[Opening RECORDS FOR PROCESSING section]

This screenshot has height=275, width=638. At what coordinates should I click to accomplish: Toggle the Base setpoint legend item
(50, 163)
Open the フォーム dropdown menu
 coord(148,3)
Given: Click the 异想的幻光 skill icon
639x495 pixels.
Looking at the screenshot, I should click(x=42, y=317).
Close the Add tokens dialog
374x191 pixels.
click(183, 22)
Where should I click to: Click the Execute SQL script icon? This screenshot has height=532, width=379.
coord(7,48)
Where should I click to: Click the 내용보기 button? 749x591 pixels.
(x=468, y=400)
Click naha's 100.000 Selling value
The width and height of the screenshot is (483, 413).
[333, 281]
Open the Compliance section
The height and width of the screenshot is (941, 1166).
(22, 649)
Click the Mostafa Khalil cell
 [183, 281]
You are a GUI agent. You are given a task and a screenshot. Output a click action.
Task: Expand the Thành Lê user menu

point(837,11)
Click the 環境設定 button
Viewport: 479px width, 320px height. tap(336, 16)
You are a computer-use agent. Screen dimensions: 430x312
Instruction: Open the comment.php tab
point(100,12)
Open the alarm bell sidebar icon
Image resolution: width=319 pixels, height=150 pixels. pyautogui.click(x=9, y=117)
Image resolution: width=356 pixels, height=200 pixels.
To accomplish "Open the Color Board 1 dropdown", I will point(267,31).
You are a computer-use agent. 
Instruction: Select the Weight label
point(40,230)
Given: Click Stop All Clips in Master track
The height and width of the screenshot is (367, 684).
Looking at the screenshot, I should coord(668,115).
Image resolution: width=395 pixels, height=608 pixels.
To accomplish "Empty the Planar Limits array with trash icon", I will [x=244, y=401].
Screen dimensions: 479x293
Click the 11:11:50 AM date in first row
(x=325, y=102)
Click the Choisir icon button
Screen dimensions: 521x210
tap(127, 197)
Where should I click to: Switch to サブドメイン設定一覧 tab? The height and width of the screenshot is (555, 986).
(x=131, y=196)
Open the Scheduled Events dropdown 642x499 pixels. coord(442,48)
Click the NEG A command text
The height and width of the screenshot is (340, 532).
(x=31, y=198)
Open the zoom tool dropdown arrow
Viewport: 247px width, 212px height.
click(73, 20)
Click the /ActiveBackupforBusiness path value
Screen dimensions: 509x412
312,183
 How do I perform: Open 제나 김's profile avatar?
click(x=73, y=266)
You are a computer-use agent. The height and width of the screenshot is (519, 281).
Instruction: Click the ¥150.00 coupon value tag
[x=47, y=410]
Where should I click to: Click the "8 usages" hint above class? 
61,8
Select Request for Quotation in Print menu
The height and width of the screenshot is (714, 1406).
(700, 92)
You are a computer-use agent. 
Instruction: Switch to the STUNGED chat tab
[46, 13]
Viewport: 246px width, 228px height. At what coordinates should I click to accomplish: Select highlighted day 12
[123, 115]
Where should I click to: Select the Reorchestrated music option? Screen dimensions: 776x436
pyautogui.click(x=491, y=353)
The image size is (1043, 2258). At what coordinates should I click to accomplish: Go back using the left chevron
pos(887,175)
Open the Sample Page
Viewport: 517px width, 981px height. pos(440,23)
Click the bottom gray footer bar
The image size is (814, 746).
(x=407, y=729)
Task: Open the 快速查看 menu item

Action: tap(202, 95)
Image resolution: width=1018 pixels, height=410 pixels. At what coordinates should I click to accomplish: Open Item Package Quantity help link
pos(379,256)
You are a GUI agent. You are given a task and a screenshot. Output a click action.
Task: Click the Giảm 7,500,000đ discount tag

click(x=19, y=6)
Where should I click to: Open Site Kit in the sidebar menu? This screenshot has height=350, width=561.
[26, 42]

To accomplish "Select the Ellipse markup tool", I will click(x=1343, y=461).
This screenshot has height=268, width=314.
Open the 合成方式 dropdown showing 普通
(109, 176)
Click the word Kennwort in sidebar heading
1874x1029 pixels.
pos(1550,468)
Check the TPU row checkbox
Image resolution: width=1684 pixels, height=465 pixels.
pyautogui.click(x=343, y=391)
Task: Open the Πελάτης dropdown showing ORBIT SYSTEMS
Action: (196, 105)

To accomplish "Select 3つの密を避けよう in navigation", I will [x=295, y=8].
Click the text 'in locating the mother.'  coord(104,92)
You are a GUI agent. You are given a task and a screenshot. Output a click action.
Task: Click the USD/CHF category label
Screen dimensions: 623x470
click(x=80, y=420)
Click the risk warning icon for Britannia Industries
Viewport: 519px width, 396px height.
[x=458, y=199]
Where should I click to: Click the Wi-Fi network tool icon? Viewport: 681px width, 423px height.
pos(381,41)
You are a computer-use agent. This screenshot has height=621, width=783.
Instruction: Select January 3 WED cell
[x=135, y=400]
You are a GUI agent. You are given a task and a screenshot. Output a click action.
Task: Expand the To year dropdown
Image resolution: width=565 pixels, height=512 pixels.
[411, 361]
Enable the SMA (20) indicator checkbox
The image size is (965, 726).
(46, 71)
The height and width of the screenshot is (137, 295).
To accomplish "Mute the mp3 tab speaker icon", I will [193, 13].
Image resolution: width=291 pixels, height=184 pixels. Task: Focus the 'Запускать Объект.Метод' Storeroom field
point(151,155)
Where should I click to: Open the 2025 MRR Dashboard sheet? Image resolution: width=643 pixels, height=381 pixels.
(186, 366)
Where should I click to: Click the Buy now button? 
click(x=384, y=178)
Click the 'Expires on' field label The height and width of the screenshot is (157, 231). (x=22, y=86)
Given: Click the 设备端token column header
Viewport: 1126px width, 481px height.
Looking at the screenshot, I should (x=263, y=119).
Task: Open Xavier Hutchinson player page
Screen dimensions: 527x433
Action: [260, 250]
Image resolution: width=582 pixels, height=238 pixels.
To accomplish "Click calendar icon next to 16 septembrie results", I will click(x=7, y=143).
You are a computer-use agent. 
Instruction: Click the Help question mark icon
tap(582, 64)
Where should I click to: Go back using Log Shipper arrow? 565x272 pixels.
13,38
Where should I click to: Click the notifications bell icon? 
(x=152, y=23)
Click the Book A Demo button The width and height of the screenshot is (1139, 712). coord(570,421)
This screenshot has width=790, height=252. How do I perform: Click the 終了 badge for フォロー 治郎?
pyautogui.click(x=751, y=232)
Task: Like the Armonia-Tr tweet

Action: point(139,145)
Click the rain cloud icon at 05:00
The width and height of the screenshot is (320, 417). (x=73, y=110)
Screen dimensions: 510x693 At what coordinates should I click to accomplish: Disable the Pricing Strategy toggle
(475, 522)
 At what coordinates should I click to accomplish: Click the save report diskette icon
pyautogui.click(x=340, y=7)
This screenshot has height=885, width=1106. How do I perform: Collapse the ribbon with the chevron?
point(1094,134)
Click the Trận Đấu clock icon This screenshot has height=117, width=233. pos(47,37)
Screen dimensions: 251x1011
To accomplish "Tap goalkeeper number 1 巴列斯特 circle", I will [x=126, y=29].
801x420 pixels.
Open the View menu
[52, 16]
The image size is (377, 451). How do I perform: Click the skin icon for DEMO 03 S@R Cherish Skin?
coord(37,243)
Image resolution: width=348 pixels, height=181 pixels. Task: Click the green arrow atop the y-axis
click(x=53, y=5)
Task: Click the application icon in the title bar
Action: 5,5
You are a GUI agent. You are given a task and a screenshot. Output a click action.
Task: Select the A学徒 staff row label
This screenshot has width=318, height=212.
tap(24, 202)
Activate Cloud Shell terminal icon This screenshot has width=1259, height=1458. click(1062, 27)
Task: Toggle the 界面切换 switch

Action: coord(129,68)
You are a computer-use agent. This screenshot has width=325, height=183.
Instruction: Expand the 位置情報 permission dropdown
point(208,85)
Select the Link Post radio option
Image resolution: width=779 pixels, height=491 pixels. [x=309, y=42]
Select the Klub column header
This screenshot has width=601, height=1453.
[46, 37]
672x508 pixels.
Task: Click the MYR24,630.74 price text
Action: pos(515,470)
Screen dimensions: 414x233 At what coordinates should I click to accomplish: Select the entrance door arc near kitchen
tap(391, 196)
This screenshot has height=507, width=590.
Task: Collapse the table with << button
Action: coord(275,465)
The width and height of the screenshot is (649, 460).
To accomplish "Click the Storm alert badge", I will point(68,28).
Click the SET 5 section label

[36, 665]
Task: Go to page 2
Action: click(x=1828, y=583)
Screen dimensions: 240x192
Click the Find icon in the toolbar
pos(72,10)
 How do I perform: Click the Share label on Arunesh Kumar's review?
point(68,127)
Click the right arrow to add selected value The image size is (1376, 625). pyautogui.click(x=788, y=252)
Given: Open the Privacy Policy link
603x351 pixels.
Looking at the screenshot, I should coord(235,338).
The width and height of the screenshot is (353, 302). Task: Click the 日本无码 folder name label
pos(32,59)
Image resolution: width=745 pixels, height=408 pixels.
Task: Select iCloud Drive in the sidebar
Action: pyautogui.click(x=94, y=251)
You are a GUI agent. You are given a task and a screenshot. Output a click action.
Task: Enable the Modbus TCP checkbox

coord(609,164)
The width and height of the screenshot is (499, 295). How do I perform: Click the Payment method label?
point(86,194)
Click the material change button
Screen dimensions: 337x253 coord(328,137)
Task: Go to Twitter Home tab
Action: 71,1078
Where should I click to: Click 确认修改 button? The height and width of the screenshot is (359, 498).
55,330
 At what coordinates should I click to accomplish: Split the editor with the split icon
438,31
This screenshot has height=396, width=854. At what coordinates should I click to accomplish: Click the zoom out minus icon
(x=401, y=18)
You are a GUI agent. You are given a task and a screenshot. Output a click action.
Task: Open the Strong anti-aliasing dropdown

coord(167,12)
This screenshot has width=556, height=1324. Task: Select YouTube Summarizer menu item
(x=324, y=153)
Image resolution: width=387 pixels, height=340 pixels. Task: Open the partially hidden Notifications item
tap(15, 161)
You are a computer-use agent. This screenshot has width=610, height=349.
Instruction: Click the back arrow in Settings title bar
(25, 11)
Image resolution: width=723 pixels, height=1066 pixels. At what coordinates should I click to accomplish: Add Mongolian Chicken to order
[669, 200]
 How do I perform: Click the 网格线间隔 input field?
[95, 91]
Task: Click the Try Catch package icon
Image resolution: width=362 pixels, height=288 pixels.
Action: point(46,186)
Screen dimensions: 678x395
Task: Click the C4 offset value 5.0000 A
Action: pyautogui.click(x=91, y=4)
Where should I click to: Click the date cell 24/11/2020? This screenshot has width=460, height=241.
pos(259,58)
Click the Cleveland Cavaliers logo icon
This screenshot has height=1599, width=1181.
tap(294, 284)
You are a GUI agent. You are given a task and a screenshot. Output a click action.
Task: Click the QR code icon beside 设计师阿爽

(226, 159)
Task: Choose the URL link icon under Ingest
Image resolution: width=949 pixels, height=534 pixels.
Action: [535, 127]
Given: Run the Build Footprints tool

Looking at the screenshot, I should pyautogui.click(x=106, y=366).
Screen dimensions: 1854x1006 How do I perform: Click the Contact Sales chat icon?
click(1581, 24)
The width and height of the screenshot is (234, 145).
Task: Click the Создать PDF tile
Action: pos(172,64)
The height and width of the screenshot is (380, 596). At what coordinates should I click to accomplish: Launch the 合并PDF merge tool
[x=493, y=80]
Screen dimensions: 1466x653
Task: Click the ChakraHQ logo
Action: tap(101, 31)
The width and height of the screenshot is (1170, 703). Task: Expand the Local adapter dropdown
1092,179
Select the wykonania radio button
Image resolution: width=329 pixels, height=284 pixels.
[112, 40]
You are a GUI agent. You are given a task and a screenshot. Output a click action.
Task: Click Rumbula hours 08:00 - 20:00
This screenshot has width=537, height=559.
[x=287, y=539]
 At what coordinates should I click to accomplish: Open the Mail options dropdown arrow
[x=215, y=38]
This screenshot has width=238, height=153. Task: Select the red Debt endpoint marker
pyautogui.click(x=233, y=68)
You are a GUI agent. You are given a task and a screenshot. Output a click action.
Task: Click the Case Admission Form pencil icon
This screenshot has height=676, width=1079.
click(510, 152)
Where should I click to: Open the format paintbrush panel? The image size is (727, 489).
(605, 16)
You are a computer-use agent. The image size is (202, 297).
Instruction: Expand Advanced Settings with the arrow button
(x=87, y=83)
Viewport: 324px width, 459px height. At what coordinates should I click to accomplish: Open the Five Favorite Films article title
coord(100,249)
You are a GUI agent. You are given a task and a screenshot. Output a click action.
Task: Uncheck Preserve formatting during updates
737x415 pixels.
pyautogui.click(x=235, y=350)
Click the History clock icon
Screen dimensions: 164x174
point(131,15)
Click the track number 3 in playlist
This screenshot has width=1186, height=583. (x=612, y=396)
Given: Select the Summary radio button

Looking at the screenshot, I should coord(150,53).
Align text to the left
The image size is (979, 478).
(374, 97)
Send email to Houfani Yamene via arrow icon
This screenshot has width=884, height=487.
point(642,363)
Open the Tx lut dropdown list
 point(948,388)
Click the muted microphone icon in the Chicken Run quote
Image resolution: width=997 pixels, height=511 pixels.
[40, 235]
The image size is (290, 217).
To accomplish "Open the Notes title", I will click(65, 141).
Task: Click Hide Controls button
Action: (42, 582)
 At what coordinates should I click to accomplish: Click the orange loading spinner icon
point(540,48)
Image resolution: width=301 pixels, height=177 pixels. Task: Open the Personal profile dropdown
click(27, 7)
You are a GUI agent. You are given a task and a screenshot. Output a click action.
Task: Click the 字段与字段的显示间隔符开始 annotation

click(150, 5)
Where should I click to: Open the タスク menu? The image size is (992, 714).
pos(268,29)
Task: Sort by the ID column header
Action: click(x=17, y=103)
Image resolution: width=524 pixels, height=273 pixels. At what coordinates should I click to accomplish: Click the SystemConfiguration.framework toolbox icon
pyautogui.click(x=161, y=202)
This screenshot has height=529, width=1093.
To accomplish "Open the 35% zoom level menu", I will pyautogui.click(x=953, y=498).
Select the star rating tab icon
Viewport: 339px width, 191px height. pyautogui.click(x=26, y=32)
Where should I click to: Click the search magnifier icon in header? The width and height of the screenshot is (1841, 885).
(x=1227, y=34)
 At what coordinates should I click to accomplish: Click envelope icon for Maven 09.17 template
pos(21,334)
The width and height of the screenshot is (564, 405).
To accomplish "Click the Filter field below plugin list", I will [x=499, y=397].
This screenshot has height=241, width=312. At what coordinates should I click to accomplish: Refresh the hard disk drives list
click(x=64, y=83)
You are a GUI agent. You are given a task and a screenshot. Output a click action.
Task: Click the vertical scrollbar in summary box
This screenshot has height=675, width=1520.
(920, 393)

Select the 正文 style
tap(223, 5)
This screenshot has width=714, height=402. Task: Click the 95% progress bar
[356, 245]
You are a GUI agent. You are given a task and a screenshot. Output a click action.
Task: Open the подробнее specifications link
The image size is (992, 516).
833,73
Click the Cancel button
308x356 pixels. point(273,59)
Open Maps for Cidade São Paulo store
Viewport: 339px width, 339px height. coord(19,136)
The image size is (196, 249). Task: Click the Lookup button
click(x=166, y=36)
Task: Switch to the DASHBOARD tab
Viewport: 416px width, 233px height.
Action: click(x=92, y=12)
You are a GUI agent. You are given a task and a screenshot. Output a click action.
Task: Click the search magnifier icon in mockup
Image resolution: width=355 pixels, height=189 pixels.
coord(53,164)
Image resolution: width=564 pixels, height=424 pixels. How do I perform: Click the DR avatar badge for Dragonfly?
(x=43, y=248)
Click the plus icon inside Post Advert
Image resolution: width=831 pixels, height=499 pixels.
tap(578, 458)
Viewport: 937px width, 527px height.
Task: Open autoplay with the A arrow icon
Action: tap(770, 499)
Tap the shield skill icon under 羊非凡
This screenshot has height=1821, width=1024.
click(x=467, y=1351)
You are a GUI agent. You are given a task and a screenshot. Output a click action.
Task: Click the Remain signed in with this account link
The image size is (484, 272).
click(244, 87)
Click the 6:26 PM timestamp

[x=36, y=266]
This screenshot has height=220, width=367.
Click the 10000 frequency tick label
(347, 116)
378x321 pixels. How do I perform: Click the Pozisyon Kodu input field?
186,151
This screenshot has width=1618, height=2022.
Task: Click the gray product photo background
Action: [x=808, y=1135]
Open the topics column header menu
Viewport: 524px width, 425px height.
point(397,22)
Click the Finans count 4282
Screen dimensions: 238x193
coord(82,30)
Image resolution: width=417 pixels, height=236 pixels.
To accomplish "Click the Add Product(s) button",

[Closing RECORDS FOR PROCESSING section]

A single number is the answer: how many lines of the material above hold the word "skill"?

2